4. Wolverine, “X-Men: The Animated Series”

Of all the portrayals that this claw-wielding Canuck has seen over the years, nothing matches the unmetered animosity and gravel-voiced gruffness of his X-Men: The Animated Series iteration. Protip: turn a blind eye to every time Logan pines for Jean “Marvel Girl” Grey like a lovesick schoolboy and his badass-ity is increased about tenfold.

5. Scarlett, “G.I. Joe”

Crossbow-equipped secret agent Shana O’Hara — codename Scarlett — was a pioneering name for animated heroines in the 1980s. This fiery redhead easily held her own against the unchecked testosterone of her Joe compatriots, played a crucial role in toppling terrorist organization Cobra’s weekly schemes, and still took time out of her busy schedule to teach anonymous youths how to water-ski. Now that’s what we call a real American hero.

6. Action Hank, “Dexter’s Laboratory”

Crazy cool crimefighter Action Hank is essentially Chuck Norris, Shaft, and Rambo all rolled up and decked out with a bulletproof beard. The idol of young genius Dexter, Hank taught the pint-sized mastermind — and an entire generation of pre-teens — that it’s not the beard on the outside that matters, but the beard on the inside. Words to live by, Hank.

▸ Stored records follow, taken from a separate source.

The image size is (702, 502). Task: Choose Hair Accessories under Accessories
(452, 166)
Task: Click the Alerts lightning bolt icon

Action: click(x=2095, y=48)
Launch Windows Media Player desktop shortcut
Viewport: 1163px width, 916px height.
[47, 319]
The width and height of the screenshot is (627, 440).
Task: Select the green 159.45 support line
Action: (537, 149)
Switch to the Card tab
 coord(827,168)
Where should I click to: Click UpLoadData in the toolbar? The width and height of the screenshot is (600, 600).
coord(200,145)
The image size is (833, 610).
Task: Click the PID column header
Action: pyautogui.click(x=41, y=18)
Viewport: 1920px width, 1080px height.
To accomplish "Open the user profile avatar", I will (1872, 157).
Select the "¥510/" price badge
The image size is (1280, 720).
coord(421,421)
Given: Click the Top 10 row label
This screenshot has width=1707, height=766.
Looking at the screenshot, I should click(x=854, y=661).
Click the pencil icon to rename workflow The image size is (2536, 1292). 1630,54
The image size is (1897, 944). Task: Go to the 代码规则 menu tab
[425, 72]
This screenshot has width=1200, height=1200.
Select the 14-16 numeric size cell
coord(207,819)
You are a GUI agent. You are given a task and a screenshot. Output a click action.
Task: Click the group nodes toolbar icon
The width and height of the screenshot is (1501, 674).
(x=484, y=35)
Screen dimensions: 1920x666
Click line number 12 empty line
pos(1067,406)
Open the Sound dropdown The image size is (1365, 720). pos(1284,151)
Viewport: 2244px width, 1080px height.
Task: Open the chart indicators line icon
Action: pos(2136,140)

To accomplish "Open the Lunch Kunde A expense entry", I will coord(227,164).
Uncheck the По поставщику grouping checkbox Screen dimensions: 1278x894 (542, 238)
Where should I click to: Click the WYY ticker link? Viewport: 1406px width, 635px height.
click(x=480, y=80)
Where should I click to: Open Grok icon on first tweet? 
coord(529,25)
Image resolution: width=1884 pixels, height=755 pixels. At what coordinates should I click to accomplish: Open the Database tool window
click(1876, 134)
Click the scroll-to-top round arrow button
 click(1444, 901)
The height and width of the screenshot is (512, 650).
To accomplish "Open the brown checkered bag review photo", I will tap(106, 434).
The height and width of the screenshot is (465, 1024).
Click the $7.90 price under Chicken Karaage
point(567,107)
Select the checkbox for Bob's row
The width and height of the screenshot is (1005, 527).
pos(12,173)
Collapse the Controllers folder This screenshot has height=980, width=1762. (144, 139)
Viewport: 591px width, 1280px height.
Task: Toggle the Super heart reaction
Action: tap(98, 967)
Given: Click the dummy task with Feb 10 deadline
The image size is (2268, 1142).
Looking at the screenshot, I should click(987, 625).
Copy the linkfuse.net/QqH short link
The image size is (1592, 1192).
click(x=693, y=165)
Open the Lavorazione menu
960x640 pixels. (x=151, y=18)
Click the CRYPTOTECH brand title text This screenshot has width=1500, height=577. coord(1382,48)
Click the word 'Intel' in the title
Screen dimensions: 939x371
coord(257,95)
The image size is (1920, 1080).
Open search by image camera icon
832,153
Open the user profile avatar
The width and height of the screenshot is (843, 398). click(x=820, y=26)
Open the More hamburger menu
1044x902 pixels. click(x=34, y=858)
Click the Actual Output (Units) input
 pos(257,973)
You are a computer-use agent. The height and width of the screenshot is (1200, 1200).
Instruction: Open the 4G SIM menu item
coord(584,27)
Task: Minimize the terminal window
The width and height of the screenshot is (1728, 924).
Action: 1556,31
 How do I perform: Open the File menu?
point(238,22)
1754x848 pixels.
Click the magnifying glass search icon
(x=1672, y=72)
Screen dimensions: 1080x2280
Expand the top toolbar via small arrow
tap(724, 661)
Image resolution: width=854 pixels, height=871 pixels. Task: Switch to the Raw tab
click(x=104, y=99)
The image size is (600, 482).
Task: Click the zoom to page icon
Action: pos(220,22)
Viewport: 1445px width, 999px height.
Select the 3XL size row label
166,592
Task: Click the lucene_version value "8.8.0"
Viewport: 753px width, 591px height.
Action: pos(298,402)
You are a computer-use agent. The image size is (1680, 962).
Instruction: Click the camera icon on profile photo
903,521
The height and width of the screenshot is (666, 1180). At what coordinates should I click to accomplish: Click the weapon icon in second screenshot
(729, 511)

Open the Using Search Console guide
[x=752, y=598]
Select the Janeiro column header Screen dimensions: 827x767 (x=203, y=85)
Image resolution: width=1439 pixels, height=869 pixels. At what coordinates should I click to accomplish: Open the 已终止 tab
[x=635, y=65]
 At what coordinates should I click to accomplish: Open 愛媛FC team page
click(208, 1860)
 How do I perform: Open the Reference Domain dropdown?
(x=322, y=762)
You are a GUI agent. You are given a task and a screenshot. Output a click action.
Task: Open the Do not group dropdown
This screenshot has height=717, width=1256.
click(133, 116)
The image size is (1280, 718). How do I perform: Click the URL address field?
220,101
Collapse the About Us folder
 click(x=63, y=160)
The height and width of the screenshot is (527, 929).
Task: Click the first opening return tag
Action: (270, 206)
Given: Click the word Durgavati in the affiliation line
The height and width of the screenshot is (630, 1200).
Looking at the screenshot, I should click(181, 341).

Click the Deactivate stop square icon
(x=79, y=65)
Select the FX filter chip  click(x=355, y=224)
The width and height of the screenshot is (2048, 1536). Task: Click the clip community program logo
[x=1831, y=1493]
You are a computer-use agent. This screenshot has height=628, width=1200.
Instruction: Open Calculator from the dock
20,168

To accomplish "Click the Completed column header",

7. Turanga Leela, “Futurama”

True, it’s not tough to look like the galaxy’s biggest badass when you spend your weekdays bumming around with the putzy Planet Express crew, but one-eyed aviator Leela (pictured above fighting William Shatner in hand-to-hand combat, natch) is never above busting out some outstanding aerial manuevers — or a more traditional boot to the face — if that’s what it takes to save the day.

8. Samurai Jack, “Samurai Jack”

During a grisly battle with sinister shape-shifting shadow Aku, this steely samurai prince was unstuck in time and plunged into a surreal, dystopian future. Armed with nothing but his trusty blade and fierce determination, Jack was like a time-trotting, kimono-clad Clint Eastwood, and remains one of the most fearless animated heroes around.

9. Goliath, “Gargoyles”

Unbearably sunny disposition notwithstanding (but seriously, this guy’s colder than the stone he once slumbered in) the millennia-old leader of the Manhattan Clan is one of New York City’s premiere protectors, and that’s coming from a city that includes pretty much every big-screen badass to date.

10. Lana Kane, “Archer”

Much like Leela above, super-spy Lana Kane’s inimitable abilities both on and off the battlefield are admittedly amplified by being one of the only competent agents in her crew — in this case, the International Secret Intelligence Service. The straight man to goofy golden boy (and begrudging ex-beau) Sterling Archer, Lana’s quick to quip and even quicker to spray any enemies in her path with her twin Tec-9s. Just do yourself a favor and don’t bring up her freakishly huge hands.